PASSAGE TO READ:
When people often attend sports games, they deck themselves out in their favored team’s clothes. If you’re ever watching a Bay Area-located basketball game, when the camera pans to the crowd cheering within Oracle arena, you’ll likely see a sea of yellow and blue: championing the local team the Warriors’ iconic colors. In Arms, the audience boasts a similar visualization of admiration in the background. But in this virtual world, they take their fandom to the next level: by cosplaying en masse.
In Arms, everyone in the stands is split amongst the competing combatants. For Barq and Byte fans, a giant dog-robot helmet rests upon their shoulders. For Mechanica fans, they wear recreations of the homemade mecha suit the fighter herself wears. For Ribbon Girl fans, their hair spirals outward in a ribbon-y ponytail, just like the star singer. For Helix (a.k.a. DNA Man, a.k.a. gross Flubber thing), their fans have strings of DNA dangling out of their natural hair, as if their actual DNA is poking out to get a peek at the action. Of the game’s ten fighters and their four color variants, materialized fan appreciation comes in all shapes and sizes.
The cosplay touch is something I didn’t notice immediately as I began playing Arms last week, but instead noticed as I scrolled through the screenshots I was taking in the game’s “replay” functionality. The replay mode gives players the ability to change camera angles, watch in slow-motion (though, to be honest, the slo-mo mode looks terrible and choppy), and pause entirely, which is perfect for screenshots. That’s when I noticed the enthusiastic fans by chance, as I saw a Mechanica fan cheering from the top of a rusty crane dangling near a fighting arena. While the crowds aren't as immensely detailed as, say, a stadium's in a FIFA game, their costumes and accessories are still eye-catching, adding a bit more pizazz to the handful of arenas in Arms.
There are tiny bits of lore buried in Arms that scroll across the screen in quick throwaway lines, or otherwise. Mechanica, for instance, wasn’t born with the magical gift of elastic Arms at all: she was merely a fan of the fighting program (also named Arms, seemingly the setting of the game) that airs on television. Eventually, she decided she wanted to participate, gifted or not, and constructed her own mecha, giving her a leg-up in the competition.

SUPPLIED MATERIAL:
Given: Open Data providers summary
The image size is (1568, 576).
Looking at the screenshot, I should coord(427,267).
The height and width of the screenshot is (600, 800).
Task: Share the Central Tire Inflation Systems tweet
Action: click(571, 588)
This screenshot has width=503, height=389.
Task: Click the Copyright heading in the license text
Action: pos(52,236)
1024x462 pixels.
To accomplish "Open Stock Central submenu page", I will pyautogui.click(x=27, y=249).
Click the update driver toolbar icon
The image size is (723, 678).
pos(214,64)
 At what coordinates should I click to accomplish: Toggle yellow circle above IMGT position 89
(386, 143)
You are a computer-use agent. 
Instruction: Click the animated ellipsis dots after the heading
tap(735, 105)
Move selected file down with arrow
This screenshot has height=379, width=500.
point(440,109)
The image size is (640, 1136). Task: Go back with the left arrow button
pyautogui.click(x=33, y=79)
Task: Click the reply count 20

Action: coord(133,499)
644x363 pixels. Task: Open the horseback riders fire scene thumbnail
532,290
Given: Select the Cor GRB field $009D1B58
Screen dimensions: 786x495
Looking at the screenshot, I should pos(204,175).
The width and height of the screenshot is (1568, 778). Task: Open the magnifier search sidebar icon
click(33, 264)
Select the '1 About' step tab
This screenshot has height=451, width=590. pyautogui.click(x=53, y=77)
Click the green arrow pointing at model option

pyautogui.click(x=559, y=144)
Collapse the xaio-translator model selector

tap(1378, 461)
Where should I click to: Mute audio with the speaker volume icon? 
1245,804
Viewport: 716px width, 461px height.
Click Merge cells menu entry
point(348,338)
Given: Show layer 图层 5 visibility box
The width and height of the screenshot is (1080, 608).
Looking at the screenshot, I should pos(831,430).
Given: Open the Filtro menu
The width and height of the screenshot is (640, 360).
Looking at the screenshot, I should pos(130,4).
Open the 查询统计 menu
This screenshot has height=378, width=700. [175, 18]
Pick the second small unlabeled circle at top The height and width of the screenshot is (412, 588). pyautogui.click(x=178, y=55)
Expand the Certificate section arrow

WORK REQUEST A:
Transcribe the passage on fan cosplay in Arms from "There are tiny" up to and including "in the competition.".
WORK REQUEST B:
Continue the passage on fan cosplay in Arms, starting after its final sentence.

RESULT A:
There are tiny bits of lore buried in Arms that scroll across the screen in quick throwaway lines, or otherwise. Mechanica, for instance, wasn’t born with the magical gift of elastic Arms at all: she was merely a fan of the fighting program (also named Arms, seemingly the setting of the game) that airs on television. Eventually, she decided she wanted to participate, gifted or not, and constructed her own mecha, giving her a leg-up in the competition.

RESULT B:
In obviously more than one way, Mechanica’s DIY-origins reminded me of D.Va, the hero from Overwatch. D.Va was once an esports champion, the world’s top Starcraft player at only the age of 16, until she decided she wanted to actively help defend the world against evil. So she did as any games-savvy player longs to do: she began piloting a mecha multiple times her size, and livestreamed all of it. She paved her own path in being a hero, just as Mechanica achieved her dream of becoming one of Arms’ top fighters.
The enthusiastic, televised crowd in Arms are likely just as big of fans of the wild spontaneous fights as Mechanica once was, before she became a part of it all. As they dress up as their favorite fighters—whether to feel closer to the heroes they admire, or just have a bout of fun dress up—they remind me of attending anime conventions, and seeing the wonderful costumes all around.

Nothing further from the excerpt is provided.